*Data for review*
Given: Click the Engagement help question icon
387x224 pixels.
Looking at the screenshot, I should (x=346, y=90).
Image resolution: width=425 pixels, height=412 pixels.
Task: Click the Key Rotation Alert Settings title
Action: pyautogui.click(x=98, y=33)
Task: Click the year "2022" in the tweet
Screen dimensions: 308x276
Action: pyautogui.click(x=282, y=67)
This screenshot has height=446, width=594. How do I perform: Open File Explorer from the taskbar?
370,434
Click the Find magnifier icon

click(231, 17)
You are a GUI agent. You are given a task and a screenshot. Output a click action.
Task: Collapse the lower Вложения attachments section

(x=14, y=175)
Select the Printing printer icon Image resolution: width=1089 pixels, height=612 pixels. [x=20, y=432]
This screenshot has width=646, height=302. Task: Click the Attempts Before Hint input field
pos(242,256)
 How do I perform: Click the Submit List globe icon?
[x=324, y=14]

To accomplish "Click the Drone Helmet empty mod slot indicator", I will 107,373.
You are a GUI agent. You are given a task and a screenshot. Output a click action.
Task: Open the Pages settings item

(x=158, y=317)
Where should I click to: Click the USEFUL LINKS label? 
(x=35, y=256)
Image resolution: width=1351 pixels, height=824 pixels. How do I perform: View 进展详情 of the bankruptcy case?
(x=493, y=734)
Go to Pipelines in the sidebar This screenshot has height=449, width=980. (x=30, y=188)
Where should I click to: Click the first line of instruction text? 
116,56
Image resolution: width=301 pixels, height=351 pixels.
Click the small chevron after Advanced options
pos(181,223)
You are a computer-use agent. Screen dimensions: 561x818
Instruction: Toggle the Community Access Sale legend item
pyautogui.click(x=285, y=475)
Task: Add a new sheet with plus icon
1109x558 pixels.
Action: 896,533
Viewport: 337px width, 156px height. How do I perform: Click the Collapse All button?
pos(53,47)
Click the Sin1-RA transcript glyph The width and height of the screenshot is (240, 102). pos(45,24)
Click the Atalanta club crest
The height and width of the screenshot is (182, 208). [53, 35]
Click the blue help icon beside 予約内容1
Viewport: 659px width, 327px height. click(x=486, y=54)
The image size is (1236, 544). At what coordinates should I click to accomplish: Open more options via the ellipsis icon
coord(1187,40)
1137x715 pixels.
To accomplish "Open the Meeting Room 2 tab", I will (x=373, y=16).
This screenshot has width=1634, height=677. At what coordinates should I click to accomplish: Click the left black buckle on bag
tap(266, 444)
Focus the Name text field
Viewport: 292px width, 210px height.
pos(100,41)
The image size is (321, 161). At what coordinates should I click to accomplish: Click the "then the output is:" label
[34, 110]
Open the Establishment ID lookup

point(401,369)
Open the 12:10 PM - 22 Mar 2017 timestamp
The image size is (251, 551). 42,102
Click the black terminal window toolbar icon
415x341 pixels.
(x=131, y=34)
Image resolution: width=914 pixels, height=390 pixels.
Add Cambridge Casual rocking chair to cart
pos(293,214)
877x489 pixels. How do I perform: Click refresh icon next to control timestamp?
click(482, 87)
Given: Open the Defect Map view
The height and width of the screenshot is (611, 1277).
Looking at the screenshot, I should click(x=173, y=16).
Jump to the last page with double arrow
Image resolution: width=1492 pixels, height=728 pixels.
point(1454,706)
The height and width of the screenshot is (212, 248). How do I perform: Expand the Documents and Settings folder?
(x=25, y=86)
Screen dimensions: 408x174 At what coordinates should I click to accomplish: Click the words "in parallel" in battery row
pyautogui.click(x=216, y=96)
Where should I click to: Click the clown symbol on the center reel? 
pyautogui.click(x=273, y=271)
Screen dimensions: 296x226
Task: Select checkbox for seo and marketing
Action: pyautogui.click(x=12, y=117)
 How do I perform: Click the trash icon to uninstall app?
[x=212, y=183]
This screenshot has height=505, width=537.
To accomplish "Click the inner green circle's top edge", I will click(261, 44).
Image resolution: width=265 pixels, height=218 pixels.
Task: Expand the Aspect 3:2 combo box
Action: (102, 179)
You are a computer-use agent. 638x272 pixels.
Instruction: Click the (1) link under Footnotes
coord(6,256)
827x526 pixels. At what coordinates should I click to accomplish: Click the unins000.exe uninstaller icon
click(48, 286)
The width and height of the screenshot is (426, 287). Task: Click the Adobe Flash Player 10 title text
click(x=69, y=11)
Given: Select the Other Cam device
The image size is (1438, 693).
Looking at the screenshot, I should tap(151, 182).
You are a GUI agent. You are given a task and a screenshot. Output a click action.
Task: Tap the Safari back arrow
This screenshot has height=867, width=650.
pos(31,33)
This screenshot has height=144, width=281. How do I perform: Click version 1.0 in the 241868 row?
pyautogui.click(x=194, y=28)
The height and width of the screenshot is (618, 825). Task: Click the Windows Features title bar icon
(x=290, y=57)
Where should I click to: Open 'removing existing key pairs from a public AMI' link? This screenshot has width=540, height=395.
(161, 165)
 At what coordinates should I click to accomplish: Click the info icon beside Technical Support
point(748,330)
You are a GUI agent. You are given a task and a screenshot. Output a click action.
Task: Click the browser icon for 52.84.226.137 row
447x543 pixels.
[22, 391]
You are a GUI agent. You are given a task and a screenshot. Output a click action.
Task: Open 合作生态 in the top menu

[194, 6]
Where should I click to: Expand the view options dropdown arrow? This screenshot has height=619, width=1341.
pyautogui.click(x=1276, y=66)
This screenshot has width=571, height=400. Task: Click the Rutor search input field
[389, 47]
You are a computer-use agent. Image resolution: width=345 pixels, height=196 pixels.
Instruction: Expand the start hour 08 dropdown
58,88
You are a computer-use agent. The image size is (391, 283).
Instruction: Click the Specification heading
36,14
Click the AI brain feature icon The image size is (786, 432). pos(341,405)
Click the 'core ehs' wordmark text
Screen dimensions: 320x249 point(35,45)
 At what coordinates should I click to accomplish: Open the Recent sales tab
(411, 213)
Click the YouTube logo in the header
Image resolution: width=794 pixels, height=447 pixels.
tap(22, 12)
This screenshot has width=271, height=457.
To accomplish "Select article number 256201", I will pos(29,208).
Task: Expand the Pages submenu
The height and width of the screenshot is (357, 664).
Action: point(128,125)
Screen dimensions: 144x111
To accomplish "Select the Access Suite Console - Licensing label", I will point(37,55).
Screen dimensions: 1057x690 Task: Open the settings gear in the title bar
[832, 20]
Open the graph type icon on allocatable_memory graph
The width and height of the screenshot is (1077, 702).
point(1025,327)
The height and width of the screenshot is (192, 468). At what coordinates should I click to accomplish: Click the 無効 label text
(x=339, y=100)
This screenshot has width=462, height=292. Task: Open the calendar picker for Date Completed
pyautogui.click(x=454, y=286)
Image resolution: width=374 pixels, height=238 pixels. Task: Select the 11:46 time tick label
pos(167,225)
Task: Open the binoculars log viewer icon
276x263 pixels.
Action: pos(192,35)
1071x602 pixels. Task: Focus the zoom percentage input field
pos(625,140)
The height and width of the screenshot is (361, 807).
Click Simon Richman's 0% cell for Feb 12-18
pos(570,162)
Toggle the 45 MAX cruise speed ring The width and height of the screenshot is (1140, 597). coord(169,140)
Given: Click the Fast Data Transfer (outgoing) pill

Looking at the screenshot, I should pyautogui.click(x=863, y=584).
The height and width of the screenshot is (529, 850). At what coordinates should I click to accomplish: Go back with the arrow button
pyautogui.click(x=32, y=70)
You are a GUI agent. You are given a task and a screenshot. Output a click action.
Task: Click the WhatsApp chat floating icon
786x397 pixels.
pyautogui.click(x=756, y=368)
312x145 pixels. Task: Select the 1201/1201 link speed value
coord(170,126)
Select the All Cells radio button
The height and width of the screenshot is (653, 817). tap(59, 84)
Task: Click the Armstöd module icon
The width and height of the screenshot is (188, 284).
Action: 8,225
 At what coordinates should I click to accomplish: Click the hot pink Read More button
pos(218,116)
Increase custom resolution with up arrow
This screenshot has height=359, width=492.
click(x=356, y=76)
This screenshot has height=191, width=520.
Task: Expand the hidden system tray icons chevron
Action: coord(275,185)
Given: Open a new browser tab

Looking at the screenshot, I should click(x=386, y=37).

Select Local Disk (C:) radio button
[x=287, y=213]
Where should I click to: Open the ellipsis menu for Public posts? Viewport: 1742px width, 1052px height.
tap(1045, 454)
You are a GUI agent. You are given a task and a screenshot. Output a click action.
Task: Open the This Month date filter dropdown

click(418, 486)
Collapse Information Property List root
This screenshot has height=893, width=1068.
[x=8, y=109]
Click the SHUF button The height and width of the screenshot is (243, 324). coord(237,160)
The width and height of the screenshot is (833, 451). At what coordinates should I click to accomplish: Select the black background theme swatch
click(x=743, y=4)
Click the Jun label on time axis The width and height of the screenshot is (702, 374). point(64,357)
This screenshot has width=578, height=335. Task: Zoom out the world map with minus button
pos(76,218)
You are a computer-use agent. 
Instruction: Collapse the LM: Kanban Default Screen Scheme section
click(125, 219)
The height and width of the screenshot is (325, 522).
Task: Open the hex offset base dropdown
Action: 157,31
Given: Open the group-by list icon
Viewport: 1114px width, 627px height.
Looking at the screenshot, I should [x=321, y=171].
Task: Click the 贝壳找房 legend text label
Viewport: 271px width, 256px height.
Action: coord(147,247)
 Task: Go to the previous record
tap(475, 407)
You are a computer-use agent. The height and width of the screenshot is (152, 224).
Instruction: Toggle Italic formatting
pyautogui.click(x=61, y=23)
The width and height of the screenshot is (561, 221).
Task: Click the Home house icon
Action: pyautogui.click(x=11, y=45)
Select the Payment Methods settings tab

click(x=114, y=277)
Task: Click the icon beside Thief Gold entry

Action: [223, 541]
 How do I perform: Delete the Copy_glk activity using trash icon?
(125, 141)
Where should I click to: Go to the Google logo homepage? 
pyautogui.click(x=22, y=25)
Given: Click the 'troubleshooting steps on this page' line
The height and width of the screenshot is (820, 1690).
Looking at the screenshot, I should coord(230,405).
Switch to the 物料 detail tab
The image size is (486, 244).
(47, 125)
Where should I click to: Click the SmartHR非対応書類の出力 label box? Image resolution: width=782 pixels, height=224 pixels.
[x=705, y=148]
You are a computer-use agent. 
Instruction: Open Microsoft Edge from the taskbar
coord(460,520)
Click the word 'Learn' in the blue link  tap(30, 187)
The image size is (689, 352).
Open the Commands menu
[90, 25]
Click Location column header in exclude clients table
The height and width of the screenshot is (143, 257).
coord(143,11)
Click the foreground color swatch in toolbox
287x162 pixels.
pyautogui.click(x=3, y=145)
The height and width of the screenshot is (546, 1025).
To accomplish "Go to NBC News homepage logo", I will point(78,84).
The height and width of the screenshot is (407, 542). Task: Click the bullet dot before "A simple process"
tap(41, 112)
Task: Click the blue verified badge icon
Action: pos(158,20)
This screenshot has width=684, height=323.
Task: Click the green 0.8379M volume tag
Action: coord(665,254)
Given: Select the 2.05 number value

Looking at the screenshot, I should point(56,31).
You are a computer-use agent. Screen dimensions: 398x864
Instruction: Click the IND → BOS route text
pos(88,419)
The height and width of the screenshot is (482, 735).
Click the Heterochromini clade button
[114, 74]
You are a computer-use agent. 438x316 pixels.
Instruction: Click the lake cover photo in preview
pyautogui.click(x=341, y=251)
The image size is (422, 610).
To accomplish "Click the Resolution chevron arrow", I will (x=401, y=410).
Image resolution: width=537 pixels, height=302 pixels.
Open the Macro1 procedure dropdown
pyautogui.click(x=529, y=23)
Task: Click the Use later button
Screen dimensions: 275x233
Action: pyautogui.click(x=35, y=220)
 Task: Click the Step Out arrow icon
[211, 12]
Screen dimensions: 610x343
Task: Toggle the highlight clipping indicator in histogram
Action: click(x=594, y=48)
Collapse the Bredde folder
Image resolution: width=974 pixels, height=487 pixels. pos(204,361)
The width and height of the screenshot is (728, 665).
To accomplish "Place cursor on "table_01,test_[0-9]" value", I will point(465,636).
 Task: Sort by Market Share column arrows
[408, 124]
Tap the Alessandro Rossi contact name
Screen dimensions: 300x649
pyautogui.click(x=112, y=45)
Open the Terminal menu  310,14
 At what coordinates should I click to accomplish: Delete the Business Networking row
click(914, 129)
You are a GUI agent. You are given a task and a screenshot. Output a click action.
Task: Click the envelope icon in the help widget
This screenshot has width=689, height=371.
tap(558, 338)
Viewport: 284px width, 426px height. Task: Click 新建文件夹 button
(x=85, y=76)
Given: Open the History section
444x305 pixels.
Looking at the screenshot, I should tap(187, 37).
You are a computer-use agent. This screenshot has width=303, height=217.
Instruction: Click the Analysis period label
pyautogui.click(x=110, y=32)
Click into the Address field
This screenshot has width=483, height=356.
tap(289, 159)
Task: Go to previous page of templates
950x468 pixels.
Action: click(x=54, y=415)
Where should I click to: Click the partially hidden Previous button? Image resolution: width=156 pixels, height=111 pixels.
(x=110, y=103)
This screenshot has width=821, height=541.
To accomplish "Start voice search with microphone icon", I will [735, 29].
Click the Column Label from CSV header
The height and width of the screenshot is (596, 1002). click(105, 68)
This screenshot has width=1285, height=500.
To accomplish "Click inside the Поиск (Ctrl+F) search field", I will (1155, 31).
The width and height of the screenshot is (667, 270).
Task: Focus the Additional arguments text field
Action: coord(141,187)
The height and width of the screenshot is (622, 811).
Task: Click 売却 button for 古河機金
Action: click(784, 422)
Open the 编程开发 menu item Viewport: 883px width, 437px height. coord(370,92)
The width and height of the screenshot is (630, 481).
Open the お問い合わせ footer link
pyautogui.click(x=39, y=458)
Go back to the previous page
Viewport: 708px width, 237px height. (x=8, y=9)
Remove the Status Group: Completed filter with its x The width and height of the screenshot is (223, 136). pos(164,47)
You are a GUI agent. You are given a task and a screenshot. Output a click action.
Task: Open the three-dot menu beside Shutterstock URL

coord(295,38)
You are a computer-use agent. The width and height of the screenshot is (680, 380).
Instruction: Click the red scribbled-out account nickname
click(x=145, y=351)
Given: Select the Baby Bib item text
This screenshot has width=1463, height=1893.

*Work task*
Transcribe the records above from the line holding "Where should I click to: Expand" down to the line holding "Open the graph", inclusive, without adding anything.

*Output for this exercise*
Where should I click to: Expand the view options dropdown arrow? This screenshot has height=619, width=1341.
pyautogui.click(x=1276, y=66)
This screenshot has width=571, height=400. Task: Click the Rutor search input field
[389, 47]
You are a computer-use agent. Image resolution: width=345 pixels, height=196 pixels.
Instruction: Expand the start hour 08 dropdown
58,88
You are a computer-use agent. The image size is (391, 283).
Instruction: Click the Specification heading
36,14
Click the AI brain feature icon The image size is (786, 432). pos(341,405)
Click the 'core ehs' wordmark text
Screen dimensions: 320x249 point(35,45)
 At what coordinates should I click to accomplish: Open the Recent sales tab
(411, 213)
Click the YouTube logo in the header
Image resolution: width=794 pixels, height=447 pixels.
tap(22, 12)
This screenshot has width=271, height=457.
To accomplish "Select article number 256201", I will pos(29,208).
Task: Expand the Pages submenu
The height and width of the screenshot is (357, 664).
Action: point(128,125)
Screen dimensions: 144x111
To accomplish "Select the Access Suite Console - Licensing label", I will point(37,55).
Screen dimensions: 1057x690 Task: Open the settings gear in the title bar
[832, 20]
Open the graph type icon on allocatable_memory graph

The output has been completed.